### Aim
Can you reproduce the text of every item below word for word, leaving the pictures out of your copy?

### Items about locating elements on screens
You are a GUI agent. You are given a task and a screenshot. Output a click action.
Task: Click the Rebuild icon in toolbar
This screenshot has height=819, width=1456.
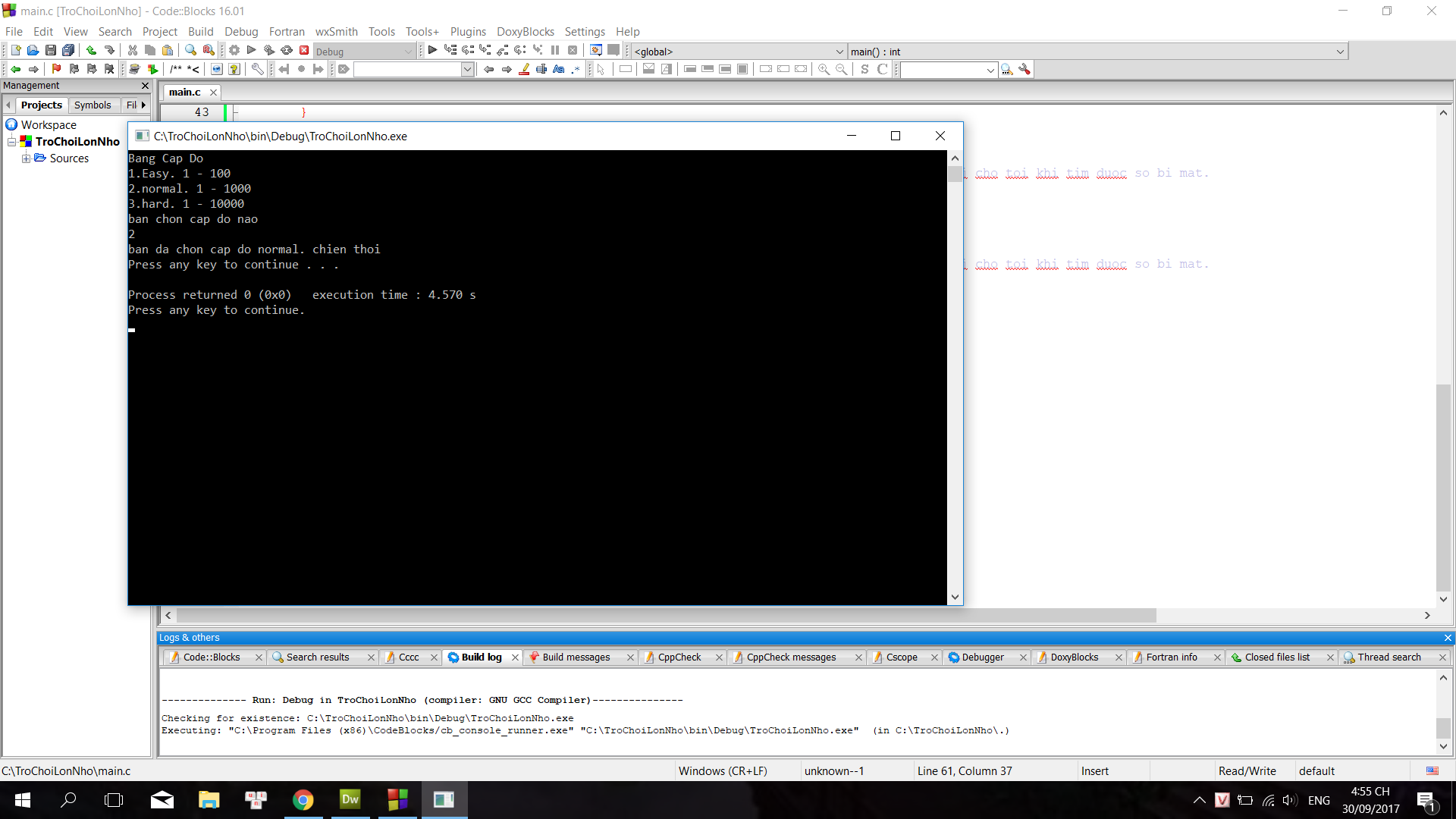pyautogui.click(x=287, y=51)
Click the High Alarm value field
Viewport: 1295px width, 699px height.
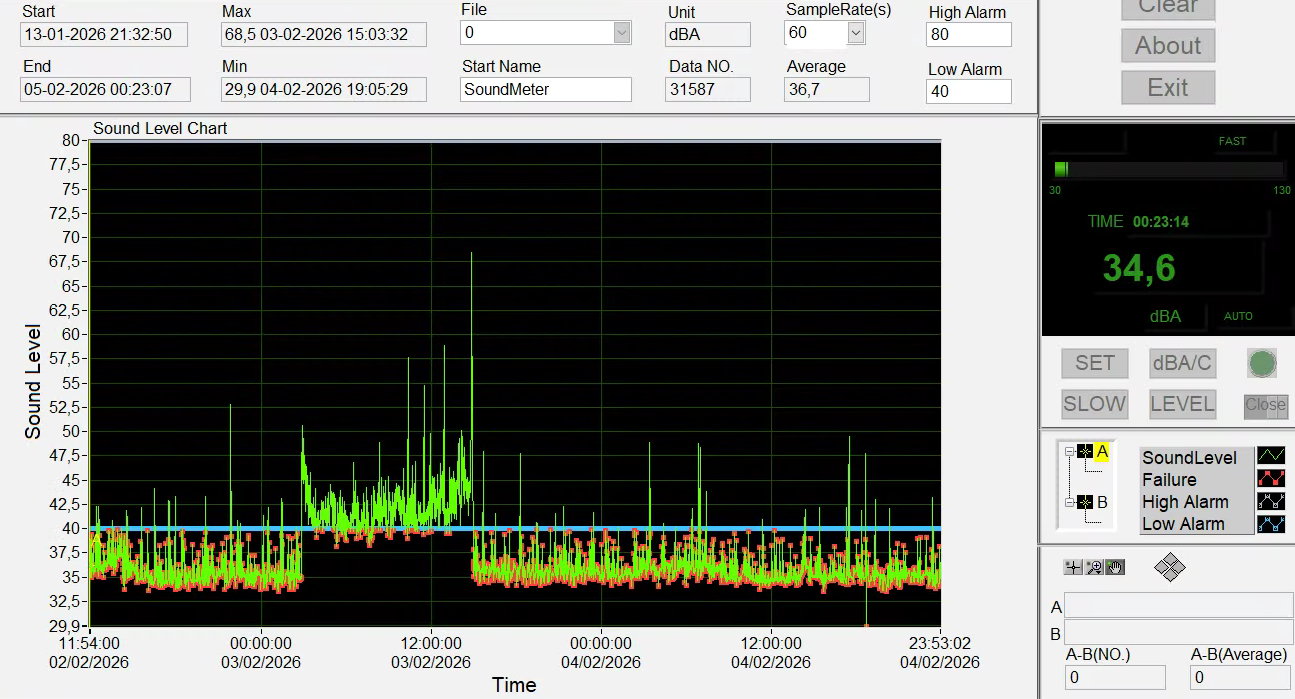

### Task answer
You are a GUI agent. You are given a task and a screenshot. Output a click action.
Task: Click the Rebuild icon in toolbar
This screenshot has height=819, width=1456.
pyautogui.click(x=287, y=51)
Click the High Alarm value field
Viewport: 1295px width, 699px height.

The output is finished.